------ Stored data ------
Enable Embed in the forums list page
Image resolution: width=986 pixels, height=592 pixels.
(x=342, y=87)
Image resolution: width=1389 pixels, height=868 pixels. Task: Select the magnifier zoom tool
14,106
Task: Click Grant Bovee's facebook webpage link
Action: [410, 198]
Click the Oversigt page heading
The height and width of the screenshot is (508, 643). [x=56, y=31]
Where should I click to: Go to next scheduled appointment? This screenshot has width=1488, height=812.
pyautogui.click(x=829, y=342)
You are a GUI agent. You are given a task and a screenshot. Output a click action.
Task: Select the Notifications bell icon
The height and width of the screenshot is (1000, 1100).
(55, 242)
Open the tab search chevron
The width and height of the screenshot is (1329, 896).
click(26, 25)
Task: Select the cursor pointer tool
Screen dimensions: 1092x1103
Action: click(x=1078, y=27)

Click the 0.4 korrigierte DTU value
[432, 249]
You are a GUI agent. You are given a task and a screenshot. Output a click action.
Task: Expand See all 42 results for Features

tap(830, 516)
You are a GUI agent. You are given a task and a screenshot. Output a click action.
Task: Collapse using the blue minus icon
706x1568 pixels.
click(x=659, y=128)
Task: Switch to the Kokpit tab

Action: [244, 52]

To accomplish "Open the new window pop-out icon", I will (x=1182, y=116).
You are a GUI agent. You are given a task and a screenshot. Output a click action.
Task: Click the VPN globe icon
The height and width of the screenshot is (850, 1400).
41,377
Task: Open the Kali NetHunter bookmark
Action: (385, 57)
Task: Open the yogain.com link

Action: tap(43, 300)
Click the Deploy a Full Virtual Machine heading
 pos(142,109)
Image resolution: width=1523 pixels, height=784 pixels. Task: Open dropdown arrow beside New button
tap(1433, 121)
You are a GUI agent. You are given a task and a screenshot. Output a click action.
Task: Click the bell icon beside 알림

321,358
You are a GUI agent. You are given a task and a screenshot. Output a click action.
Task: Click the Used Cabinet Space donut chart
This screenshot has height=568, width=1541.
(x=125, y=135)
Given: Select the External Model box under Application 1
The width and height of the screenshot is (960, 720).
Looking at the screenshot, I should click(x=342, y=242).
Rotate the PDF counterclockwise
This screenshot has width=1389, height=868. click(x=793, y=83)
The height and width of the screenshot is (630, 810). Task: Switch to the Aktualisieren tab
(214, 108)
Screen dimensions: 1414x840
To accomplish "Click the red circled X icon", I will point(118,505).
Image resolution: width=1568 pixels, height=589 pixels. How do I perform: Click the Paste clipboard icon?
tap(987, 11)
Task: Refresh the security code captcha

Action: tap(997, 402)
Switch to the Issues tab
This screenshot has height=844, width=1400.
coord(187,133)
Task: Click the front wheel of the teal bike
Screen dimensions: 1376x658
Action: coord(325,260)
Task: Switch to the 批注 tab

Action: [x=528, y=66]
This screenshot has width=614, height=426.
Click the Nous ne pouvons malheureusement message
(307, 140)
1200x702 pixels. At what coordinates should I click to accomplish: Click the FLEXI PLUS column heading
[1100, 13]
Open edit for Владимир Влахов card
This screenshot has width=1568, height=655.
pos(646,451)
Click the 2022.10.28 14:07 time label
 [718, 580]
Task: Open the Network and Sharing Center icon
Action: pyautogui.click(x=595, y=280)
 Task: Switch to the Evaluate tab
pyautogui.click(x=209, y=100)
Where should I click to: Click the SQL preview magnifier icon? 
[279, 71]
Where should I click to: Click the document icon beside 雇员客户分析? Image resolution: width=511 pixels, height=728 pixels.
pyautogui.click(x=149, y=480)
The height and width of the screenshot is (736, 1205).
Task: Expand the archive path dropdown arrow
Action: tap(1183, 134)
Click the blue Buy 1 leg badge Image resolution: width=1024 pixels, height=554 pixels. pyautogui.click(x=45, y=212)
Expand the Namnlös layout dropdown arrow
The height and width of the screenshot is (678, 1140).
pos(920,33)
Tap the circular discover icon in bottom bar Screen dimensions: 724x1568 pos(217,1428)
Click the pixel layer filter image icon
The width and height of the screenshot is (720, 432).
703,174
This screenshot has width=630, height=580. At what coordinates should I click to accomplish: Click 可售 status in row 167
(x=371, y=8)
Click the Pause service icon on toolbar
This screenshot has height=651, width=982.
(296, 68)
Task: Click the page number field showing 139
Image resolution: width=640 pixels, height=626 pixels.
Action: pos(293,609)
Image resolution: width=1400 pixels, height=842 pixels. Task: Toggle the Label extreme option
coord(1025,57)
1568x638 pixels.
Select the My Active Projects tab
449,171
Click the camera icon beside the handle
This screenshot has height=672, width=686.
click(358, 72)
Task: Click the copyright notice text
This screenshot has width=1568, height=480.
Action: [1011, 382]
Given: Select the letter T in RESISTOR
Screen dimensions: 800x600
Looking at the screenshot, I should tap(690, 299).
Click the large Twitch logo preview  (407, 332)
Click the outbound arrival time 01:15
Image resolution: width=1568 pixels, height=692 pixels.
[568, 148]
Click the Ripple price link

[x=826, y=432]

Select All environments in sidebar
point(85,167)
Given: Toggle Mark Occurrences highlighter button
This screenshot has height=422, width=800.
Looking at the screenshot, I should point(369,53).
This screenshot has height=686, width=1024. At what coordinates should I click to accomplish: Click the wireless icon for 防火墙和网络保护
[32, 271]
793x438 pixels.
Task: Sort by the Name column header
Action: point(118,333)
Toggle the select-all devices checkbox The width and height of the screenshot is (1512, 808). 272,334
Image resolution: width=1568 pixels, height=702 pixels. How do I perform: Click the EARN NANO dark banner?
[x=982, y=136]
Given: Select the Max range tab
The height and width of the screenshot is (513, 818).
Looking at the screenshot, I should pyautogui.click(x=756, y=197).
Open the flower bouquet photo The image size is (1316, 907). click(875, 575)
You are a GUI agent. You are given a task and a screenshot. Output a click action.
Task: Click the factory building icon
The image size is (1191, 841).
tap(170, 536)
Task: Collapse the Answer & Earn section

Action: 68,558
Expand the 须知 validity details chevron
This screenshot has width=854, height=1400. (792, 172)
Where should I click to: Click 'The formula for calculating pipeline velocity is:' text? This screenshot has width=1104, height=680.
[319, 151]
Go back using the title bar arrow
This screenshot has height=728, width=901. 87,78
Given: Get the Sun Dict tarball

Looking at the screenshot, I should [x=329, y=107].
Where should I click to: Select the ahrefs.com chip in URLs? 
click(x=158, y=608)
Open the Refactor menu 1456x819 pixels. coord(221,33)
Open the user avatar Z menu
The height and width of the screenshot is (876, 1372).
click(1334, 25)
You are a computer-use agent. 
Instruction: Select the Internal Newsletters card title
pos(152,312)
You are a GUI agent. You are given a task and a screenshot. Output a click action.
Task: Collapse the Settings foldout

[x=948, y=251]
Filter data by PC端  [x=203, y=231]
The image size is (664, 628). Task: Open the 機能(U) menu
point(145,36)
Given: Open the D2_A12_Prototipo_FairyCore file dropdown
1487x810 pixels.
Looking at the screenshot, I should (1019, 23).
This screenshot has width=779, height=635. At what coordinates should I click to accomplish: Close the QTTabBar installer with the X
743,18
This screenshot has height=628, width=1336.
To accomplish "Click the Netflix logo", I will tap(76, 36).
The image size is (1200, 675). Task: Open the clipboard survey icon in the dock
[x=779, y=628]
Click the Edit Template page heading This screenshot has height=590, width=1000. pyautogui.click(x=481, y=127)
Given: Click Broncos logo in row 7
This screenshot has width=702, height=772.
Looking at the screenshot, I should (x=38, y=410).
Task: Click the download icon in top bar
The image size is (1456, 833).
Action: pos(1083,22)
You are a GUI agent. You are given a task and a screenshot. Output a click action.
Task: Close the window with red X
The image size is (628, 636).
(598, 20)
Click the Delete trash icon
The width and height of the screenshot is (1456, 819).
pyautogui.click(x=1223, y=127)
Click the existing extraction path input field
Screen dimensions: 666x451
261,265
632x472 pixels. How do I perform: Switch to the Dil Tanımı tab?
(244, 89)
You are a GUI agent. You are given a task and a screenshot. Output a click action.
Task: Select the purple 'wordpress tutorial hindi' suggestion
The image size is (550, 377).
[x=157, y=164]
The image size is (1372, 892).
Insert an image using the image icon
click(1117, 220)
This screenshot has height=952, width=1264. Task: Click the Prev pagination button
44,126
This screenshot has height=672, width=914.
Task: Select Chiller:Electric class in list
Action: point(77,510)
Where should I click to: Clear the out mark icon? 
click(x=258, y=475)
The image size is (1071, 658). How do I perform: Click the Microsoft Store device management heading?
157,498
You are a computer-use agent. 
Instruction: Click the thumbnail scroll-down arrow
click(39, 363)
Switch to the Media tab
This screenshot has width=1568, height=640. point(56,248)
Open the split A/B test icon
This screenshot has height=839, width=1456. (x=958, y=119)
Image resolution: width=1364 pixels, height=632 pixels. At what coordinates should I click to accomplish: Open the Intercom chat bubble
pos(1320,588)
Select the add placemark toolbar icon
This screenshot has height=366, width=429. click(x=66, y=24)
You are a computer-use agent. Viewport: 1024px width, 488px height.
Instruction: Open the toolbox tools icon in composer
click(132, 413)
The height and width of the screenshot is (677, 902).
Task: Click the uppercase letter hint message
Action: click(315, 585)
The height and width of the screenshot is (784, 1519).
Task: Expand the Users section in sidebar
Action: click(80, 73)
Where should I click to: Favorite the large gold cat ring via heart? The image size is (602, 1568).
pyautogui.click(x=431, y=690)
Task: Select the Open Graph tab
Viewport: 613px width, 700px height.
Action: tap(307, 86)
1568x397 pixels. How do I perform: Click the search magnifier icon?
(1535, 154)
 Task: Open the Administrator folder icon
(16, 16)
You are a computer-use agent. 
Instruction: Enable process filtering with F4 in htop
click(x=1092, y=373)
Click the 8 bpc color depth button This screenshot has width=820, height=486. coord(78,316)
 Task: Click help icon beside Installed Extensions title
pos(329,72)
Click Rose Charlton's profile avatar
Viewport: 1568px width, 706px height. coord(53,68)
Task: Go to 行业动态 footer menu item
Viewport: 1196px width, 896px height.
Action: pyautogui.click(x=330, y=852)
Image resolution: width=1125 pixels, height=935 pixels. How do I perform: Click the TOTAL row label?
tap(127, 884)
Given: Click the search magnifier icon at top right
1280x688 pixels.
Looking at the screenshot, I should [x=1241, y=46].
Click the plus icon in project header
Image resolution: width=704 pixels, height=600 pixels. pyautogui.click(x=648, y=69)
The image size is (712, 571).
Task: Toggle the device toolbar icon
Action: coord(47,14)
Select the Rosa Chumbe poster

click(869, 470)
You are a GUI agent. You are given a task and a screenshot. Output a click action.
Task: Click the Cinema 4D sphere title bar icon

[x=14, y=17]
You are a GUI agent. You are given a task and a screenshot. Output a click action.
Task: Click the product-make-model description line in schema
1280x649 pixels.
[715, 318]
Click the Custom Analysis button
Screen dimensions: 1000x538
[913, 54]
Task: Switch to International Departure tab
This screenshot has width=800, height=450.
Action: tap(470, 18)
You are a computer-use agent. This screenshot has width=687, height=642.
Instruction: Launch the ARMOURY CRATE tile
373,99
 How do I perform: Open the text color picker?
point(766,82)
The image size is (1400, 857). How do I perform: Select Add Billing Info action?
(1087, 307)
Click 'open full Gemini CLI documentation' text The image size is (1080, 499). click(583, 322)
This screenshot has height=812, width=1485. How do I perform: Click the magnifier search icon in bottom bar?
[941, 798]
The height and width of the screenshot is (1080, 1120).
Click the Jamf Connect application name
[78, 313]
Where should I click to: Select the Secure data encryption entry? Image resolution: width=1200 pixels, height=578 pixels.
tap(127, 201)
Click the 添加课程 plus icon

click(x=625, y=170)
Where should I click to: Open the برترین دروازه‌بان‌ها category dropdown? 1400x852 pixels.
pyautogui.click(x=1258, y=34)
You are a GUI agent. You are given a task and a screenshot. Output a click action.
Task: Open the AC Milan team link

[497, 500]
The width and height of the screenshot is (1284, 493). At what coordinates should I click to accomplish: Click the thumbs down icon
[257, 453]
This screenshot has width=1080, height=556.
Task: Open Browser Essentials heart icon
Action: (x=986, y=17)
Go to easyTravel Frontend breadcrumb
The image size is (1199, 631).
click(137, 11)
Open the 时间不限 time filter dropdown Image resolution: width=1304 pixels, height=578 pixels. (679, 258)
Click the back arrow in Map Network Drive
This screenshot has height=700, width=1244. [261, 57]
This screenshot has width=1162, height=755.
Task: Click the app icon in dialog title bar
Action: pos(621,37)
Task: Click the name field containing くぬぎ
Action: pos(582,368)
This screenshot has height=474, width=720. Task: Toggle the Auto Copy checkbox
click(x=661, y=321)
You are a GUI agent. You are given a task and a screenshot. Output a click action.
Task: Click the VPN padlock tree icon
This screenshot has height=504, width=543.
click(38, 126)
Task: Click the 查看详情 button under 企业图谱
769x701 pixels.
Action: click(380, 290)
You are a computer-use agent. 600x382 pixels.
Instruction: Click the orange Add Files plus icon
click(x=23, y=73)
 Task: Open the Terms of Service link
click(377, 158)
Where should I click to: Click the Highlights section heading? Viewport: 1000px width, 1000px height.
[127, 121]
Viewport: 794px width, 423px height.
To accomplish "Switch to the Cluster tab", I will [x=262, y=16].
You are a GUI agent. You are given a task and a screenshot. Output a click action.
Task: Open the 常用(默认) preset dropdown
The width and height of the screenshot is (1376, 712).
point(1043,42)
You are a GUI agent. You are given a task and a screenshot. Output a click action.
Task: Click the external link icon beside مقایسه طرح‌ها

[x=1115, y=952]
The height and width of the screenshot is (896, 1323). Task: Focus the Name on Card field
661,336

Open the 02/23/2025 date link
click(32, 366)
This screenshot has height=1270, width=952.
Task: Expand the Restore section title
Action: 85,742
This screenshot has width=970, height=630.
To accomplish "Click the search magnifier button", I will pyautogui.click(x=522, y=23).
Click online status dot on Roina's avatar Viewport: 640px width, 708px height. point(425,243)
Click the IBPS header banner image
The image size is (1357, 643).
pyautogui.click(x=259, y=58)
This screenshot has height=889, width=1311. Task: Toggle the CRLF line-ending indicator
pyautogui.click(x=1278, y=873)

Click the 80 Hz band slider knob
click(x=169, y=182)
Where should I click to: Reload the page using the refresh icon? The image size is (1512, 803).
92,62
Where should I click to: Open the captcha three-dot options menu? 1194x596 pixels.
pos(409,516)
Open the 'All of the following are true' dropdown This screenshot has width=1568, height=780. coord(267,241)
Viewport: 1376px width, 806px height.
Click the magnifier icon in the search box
------
Exercise description:
Output the records exactly as they appear, beginning with the line that contains "1568x638 pixels." and ending with the line that contains "point(85,167)", with both of those lines included.

Answer to the problem:
1568x638 pixels.
Select the My Active Projects tab
449,171
Click the camera icon beside the handle
This screenshot has height=672, width=686.
click(358, 72)
Task: Click the copyright notice text
This screenshot has width=1568, height=480.
Action: [1011, 382]
Given: Select the letter T in RESISTOR
Screen dimensions: 800x600
Looking at the screenshot, I should tap(690, 299).
Click the large Twitch logo preview  (407, 332)
Click the outbound arrival time 01:15
Image resolution: width=1568 pixels, height=692 pixels.
[568, 148]
Click the Ripple price link

[x=826, y=432]

Select All environments in sidebar
point(85,167)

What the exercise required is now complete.